Print every line of the records below verbatim, leaving out the pictures.

# RECORDS SHOWN
########

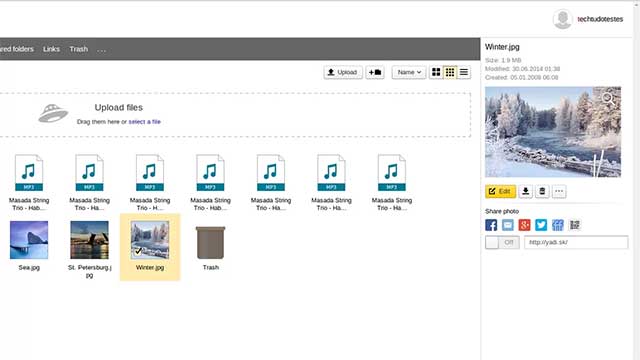
Task: Delete Winter.jpg using the trash icon
Action: [x=542, y=191]
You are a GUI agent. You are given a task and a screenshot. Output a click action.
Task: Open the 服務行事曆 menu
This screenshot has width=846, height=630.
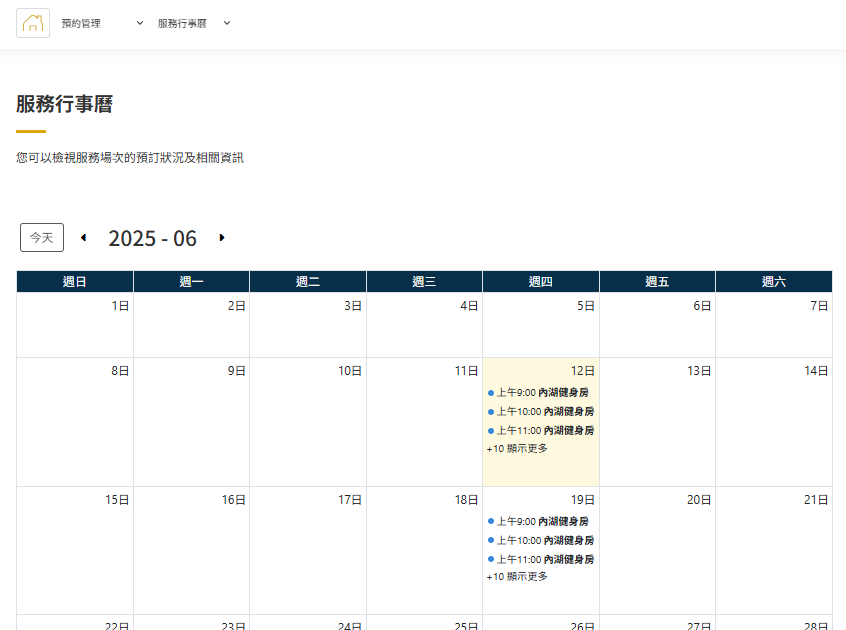click(182, 23)
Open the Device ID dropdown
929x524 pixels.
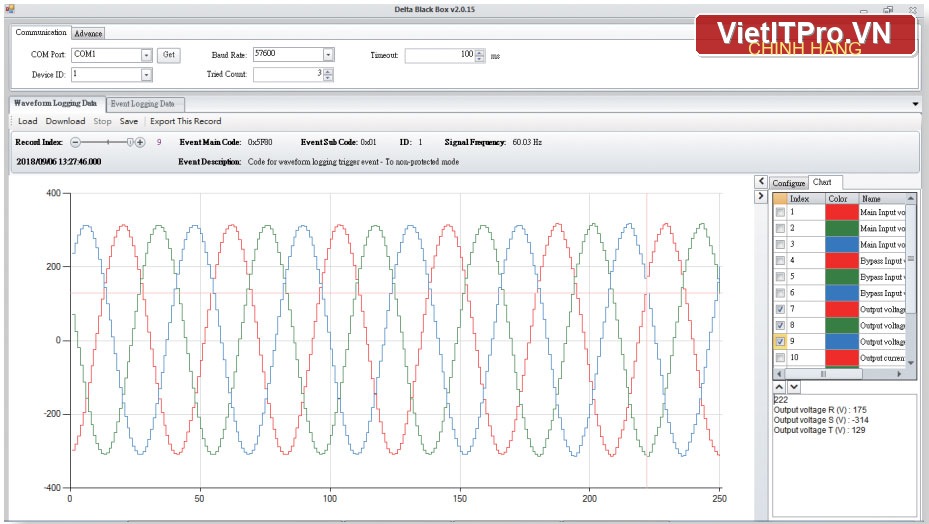[146, 75]
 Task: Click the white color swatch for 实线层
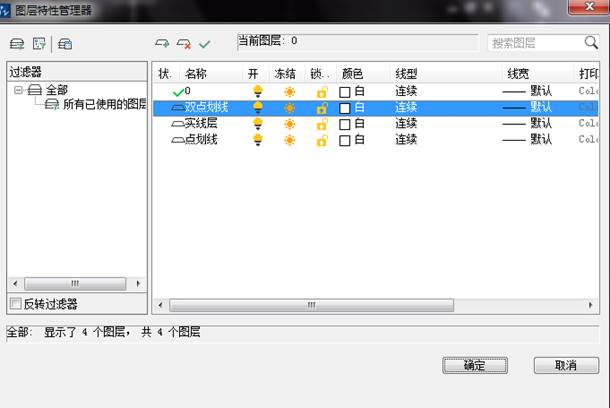(345, 124)
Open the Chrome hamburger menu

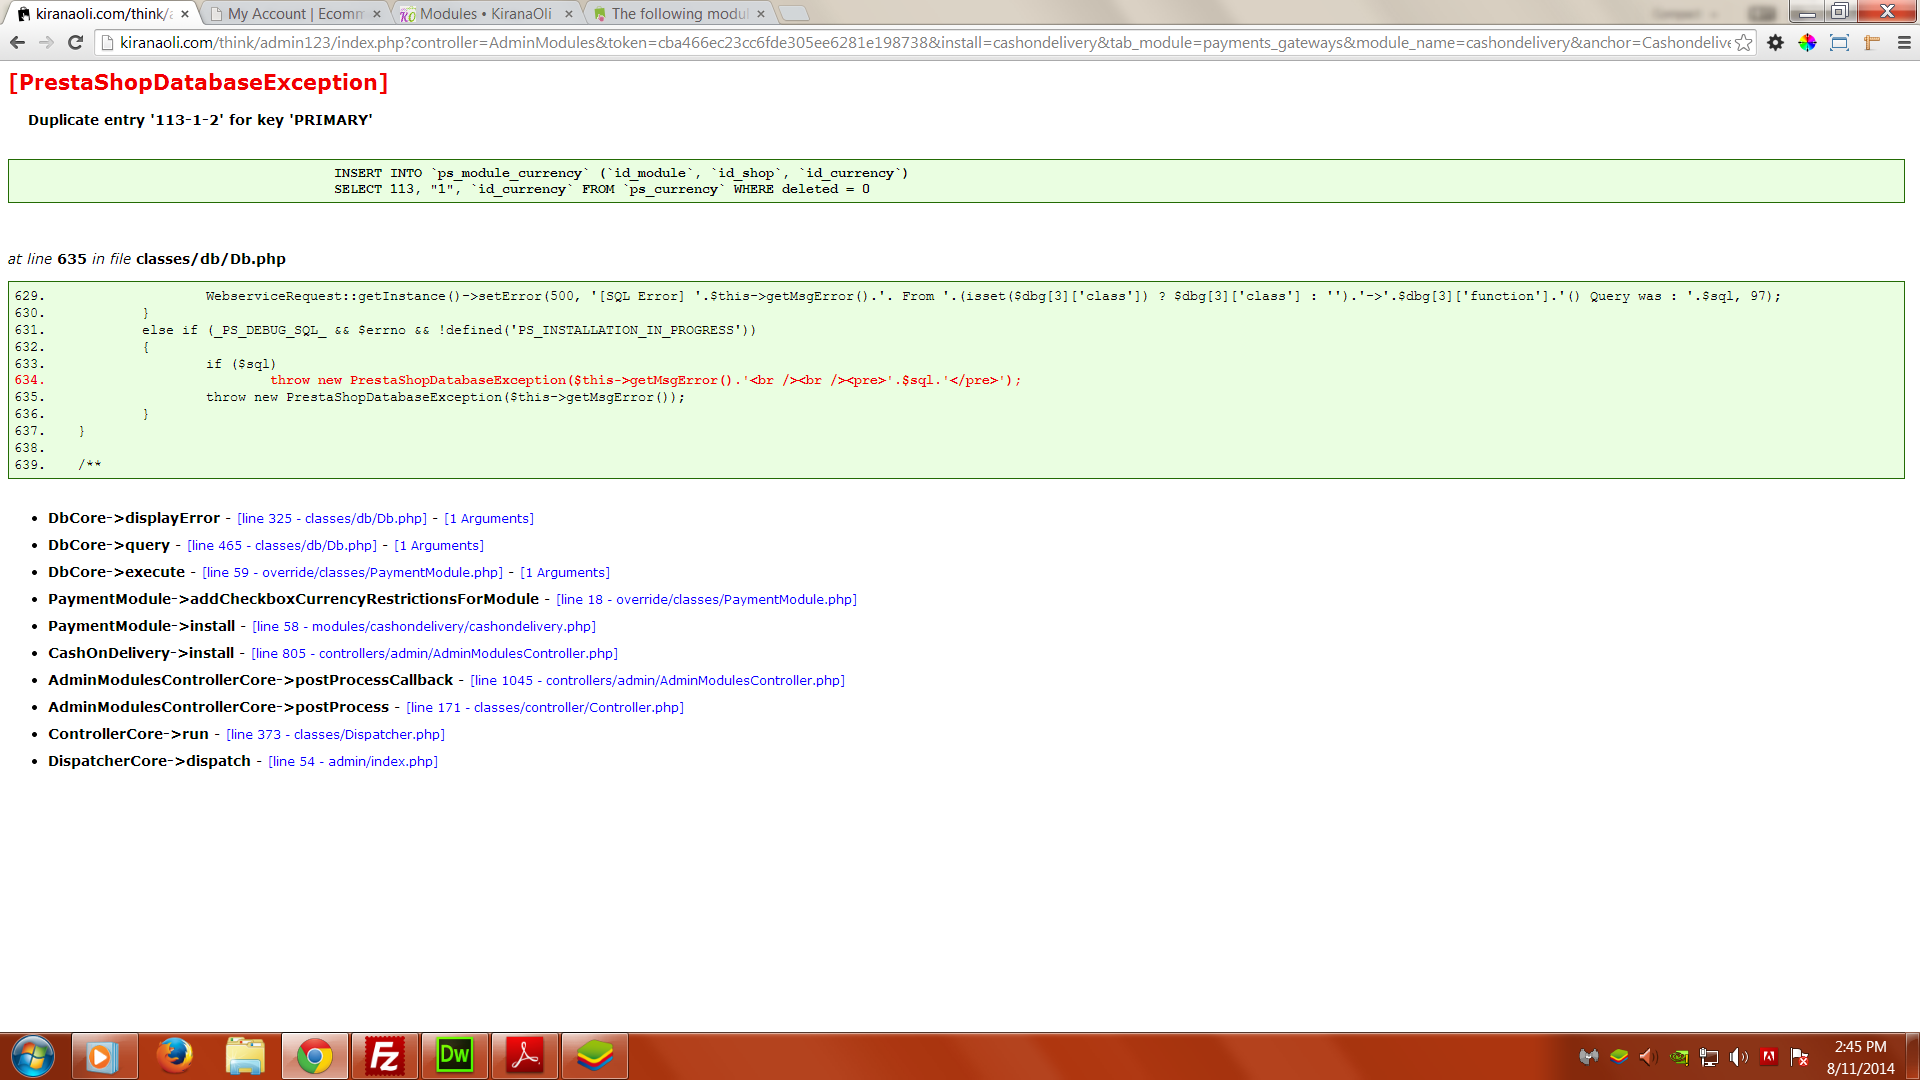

########

# ANSWER
Task: Delete Winter.jpg using the trash icon
Action: [x=542, y=191]
You are a GUI agent. You are given a task and a screenshot. Output a click action.
Task: Open the 服務行事曆 menu
This screenshot has width=846, height=630.
click(182, 23)
Open the Device ID dropdown
929x524 pixels.
[146, 75]
 Task: Click the white color swatch for 实线层
(345, 124)
Open the Chrome hamburger menu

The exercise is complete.